A sensação de quando se está apanhando também é muito viva: medo, solidão, tristeza e raiva. O meu agressor sempre me mandava pensar sobre o motivo de eu ter recebido uma surra e eu nunca consegui associar, porque o meu possível erro e a surra não eram coisas simétricas. Então, acabava por entender que ali não existia amor por mim e que eu não era bem vinda naquele lugar em que morava.
Por vezes, leio algumas postagens de companheiras da luta feminista colocando a mãe como alguém inquestionavelmente responsável com seus filhos, e isso nem de longe é real. Somente a criança pode falar o que se passa com ela. E enquanto não tivermos instrumentos sociais para alcançar as crianças deste país e dar a elas voz e vez, elas serão as pessoas mais expostas a todo o tipo de violência.

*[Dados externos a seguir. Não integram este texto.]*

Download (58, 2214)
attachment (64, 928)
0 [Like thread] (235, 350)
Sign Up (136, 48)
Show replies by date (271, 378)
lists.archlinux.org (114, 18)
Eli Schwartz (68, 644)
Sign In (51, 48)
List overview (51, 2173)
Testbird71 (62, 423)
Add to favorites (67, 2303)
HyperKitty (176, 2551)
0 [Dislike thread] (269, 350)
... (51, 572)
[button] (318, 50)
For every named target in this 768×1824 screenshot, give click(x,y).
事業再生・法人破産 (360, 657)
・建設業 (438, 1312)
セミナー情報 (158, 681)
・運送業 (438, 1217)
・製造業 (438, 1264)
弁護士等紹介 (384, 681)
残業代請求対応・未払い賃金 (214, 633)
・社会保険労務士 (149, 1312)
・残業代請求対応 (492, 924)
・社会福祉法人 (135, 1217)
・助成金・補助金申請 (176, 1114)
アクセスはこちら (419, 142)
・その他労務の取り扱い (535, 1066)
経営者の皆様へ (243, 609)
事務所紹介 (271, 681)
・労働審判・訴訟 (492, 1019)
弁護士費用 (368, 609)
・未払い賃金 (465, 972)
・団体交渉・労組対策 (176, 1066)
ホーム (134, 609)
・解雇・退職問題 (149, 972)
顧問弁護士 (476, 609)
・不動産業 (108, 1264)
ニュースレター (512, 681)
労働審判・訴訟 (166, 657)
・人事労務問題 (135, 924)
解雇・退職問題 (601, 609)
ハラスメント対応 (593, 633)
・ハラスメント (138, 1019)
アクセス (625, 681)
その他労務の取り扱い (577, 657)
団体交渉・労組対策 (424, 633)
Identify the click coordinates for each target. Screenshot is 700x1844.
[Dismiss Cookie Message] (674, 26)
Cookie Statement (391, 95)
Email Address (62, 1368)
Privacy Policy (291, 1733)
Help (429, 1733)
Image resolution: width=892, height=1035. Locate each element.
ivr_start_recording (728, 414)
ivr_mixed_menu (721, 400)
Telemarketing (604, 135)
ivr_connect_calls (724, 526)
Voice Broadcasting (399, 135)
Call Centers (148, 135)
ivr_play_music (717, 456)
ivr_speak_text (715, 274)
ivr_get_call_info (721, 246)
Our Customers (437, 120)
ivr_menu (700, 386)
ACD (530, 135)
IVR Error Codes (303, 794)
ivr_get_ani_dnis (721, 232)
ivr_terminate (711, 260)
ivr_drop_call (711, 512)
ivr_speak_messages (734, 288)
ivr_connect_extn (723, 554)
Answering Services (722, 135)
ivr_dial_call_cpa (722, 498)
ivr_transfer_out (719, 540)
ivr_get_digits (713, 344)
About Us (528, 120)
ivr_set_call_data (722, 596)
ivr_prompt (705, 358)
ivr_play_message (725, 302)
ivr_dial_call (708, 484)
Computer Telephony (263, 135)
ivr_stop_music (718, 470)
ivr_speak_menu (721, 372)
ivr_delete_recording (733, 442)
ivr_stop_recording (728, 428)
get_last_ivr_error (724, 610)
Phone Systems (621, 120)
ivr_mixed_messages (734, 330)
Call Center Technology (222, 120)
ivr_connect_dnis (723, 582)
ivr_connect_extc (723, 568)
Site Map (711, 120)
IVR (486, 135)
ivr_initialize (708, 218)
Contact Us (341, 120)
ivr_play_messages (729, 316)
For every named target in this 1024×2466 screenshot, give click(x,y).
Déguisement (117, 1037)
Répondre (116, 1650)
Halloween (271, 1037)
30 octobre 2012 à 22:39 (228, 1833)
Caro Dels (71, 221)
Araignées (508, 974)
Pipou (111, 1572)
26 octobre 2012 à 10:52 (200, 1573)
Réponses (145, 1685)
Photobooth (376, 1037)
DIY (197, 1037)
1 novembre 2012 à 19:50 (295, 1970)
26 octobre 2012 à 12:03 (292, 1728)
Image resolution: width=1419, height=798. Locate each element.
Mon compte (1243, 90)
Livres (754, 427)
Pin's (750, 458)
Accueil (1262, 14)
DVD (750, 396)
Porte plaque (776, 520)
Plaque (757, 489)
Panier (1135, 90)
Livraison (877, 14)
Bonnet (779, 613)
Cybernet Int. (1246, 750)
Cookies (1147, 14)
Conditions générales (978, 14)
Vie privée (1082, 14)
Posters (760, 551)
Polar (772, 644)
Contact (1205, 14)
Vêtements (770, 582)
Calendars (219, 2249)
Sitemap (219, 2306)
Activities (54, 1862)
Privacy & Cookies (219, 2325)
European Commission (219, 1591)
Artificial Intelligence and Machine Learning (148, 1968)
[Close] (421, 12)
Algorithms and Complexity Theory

Aliás, me ocorreu algo óbvio agora: a maioria das pessoas que vivem num ambiente violento naturalizam a violência, chegando muitas vezes a associá-la ao amor -– é o caso de muitas mulheres que se envolvem com homens agressivos e ciumentos. E uma vez naturalizada a violência como forma de corrigir e educar uma pessoa, ela tem enormes chances de virar sabe o quê quando adulta? Isso mesmo: bolsominion, fascista, filhote da ditadura e afins, tanto quanto aquelas pessoas da classe média tradicional, que foram criadas na bolha dos privilégios.
Nós, militantes dos direitos humanos, precisamos urgentemente colocar o direito da criança no centro do debate. Tantas vezes nos questionamos sobre como foi que chegamos ao senso comum do ódio, inclusive entre as classes menos favorecidas, enquanto, debaixo do nosso nariz, crianças e adolescentes são barbarizados até que também se tornem adultos bárbaros.